Tyas menggeleng. "Kekuatan gue bukan buat begituan, dan plis rahasiain ini ke semua orang. Lo harus tau karena ... yah, kejadian sekarang ini." Brendon mengangguk paham. "Lagi, gue punya warisan dari abah, yang harus gue jaga."
"Sawah itu, kan?"
"Itu ... mata pencaharian turun termurun keluarga gue, gue gak bisa ninggalin. Gue lulusan pertanian, jadi gue paham betapa pentingnya itu semua."
"Eh, anak kuliahan—"
"Jangan salah woi! Abah juga anak kuliahan, kami jurusannya sama! Dan kami sengaja tinggal di kampung, ya tujuannya mengelola sekitaran. Sumber daya ini penting buat kami ... bahkan warga desa." Keduanya menunduk bersamaan.
Lama terdiam ... Tyas menguap.
"Ya udah, gue keluar, gue ngantuk! Besok kalau lo ngerasa enakkan, kita ke sawah, mulai kerja bareng! Met tidur, Pak Anderson!"
"Saya lebih suka kamu panggil Brendon. Dan selamat tidur juga, Tyas."
Tyas tersenyum. "Kalau lo sendiri gak sekaku itu ngomongnya, gua bakal manggil elo Brendon."

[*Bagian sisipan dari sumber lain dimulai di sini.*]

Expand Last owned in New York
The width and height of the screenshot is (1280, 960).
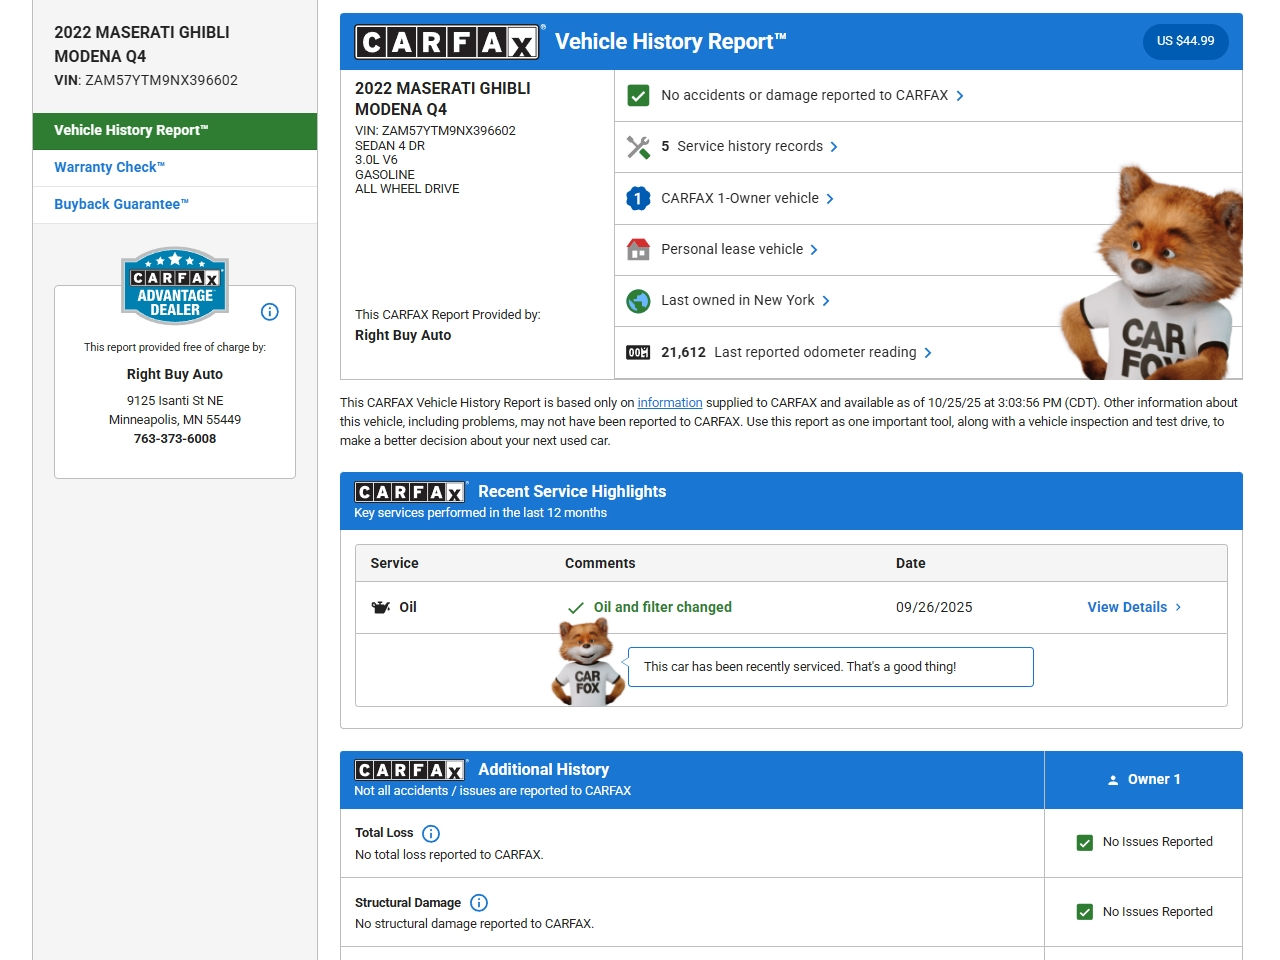pos(745,301)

Brendon mengangguk. "Oke, saya—aku usahakan."
"Besok abis mandi langsung ke rumah, sarapan. Mau makan juga ke rumah aja, gue gak bisa nganterin ke elo terus."
"Oke." Brendon mengangguk.
Tyas tersenyum lagi sebelum akhirnya keluar dari gudang dan menuju rumahnya lagi. Ada perasaan aneh yang muncul saat ini, dan Tyas masih merasakannya setelah berbaring di kasur tipisnya. Mengabaikan hal itu, ia pun tertidur dengan lelap.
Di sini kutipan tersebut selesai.